Your task =
Copy the records below word for word, from the line containing "Collapse the sidebar with double chevron" through the end of the records, and leave out the pictures.

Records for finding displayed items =
Start

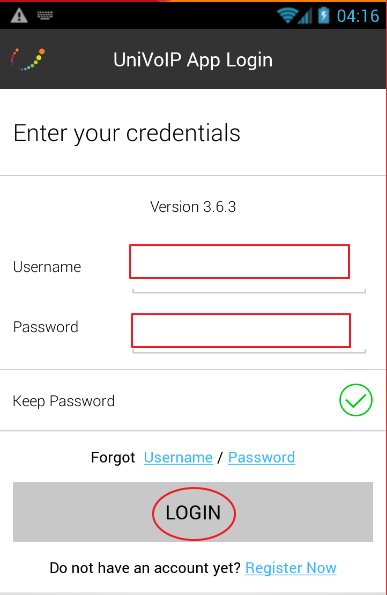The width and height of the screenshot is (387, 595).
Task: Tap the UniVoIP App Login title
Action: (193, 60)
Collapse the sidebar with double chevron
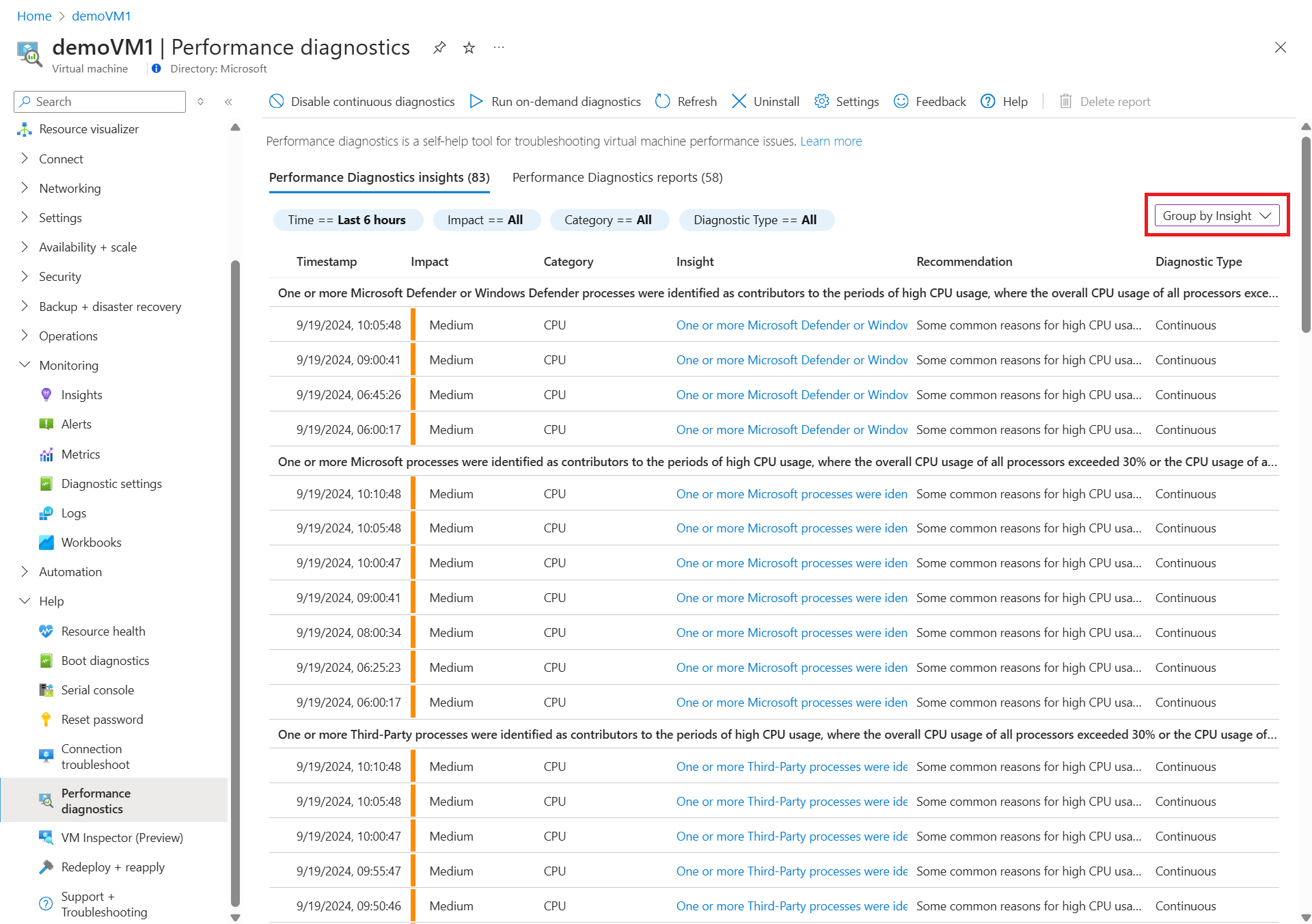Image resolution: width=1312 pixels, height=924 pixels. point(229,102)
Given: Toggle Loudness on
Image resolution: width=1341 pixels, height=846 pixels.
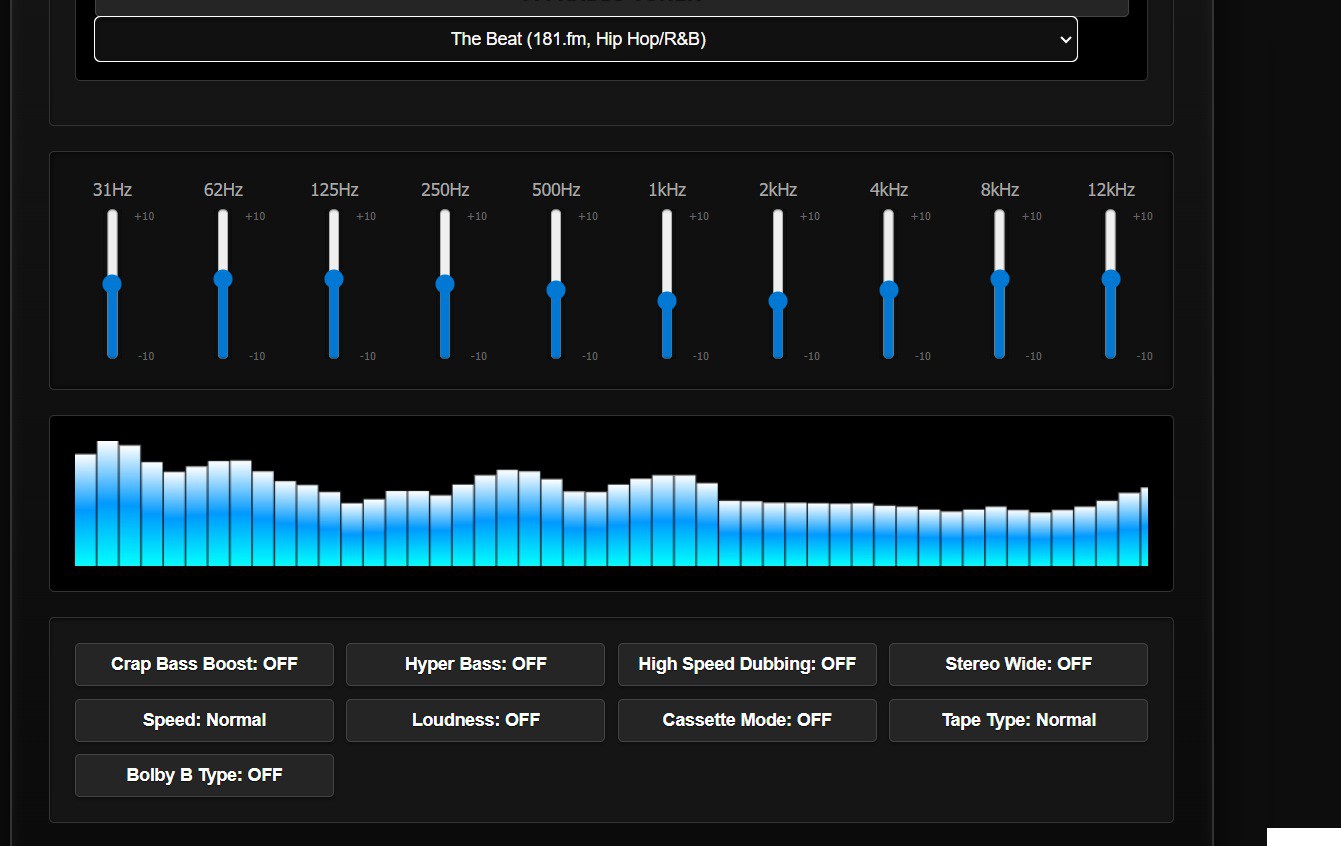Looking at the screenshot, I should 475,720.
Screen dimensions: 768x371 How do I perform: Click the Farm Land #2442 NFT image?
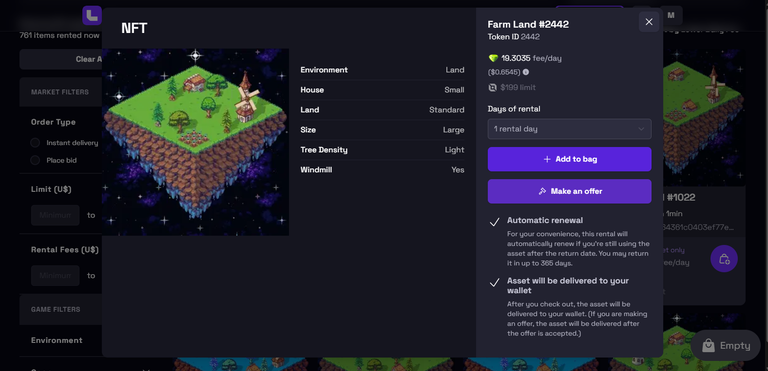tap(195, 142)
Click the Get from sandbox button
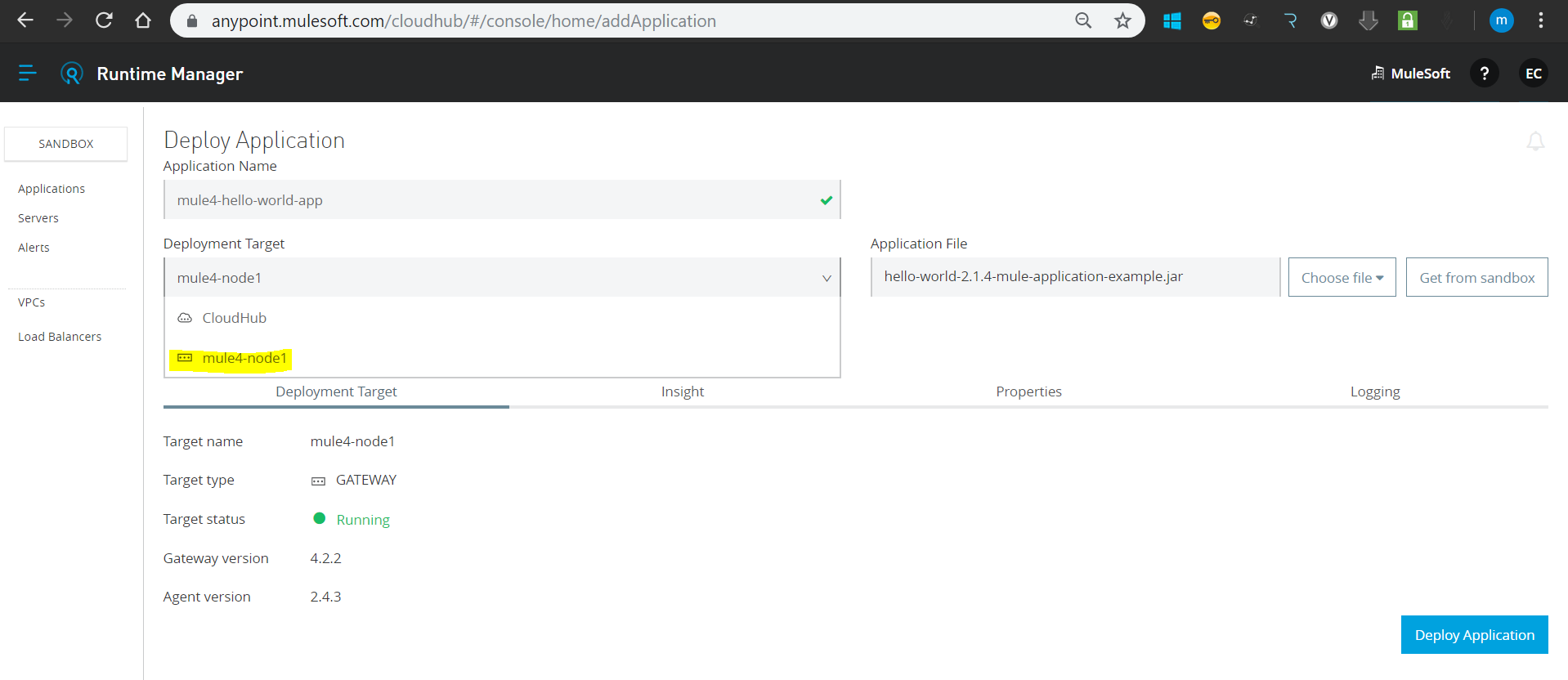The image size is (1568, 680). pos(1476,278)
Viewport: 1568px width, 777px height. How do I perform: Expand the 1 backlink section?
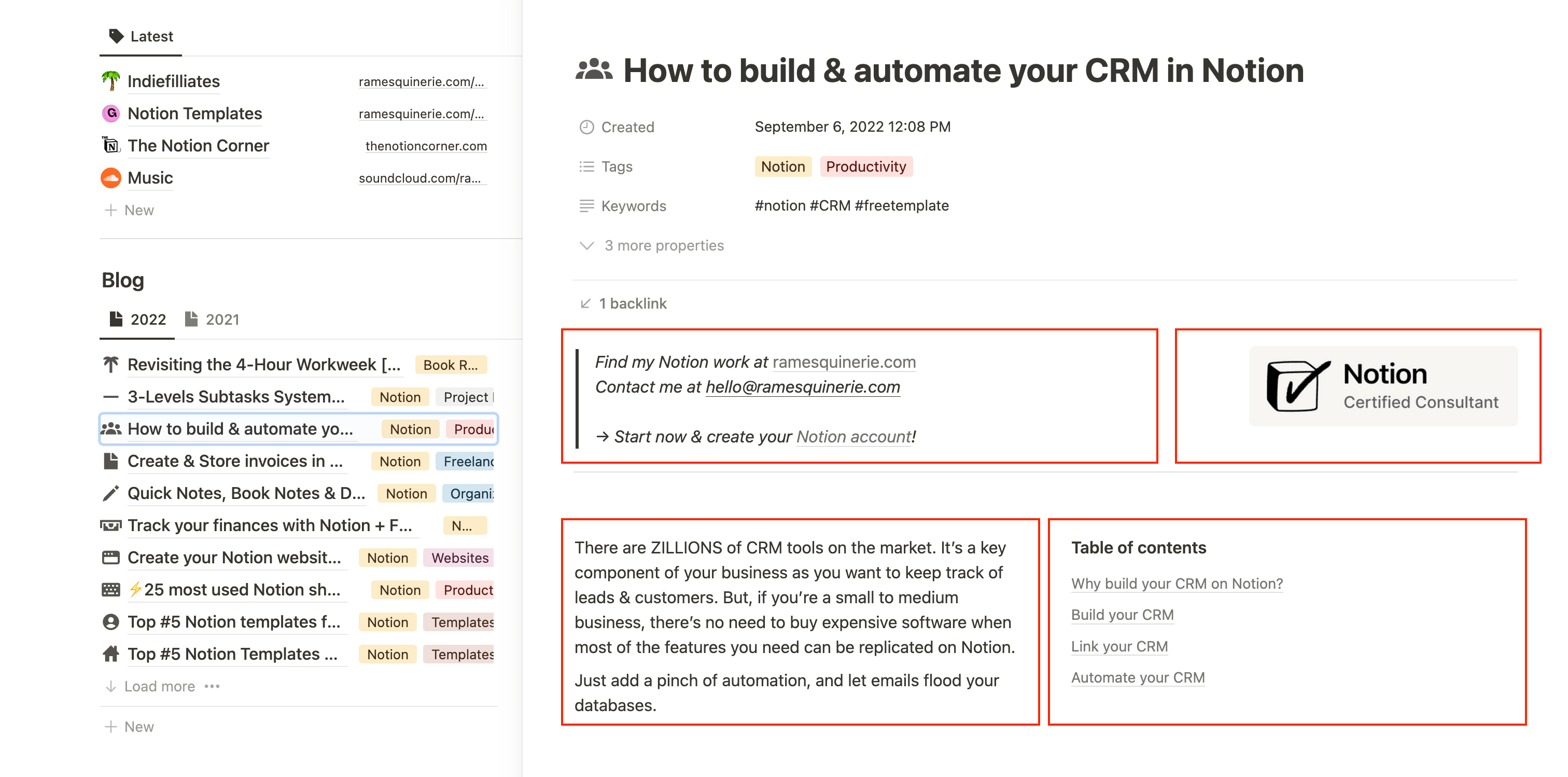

End

Task output =
Collapse the sidebar with double chevron
Image resolution: width=1312 pixels, height=924 pixels. point(229,102)
Given: Toggle Loudness on
Image resolution: width=1341 pixels, height=846 pixels.
Looking at the screenshot, I should 475,720.
Screen dimensions: 768x371 How do I perform: Click the Farm Land #2442 NFT image?
tap(195, 142)
Click the Get from sandbox button
The image size is (1568, 680). pos(1476,278)
Viewport: 1568px width, 777px height. How do I perform: Expand the 1 backlink section?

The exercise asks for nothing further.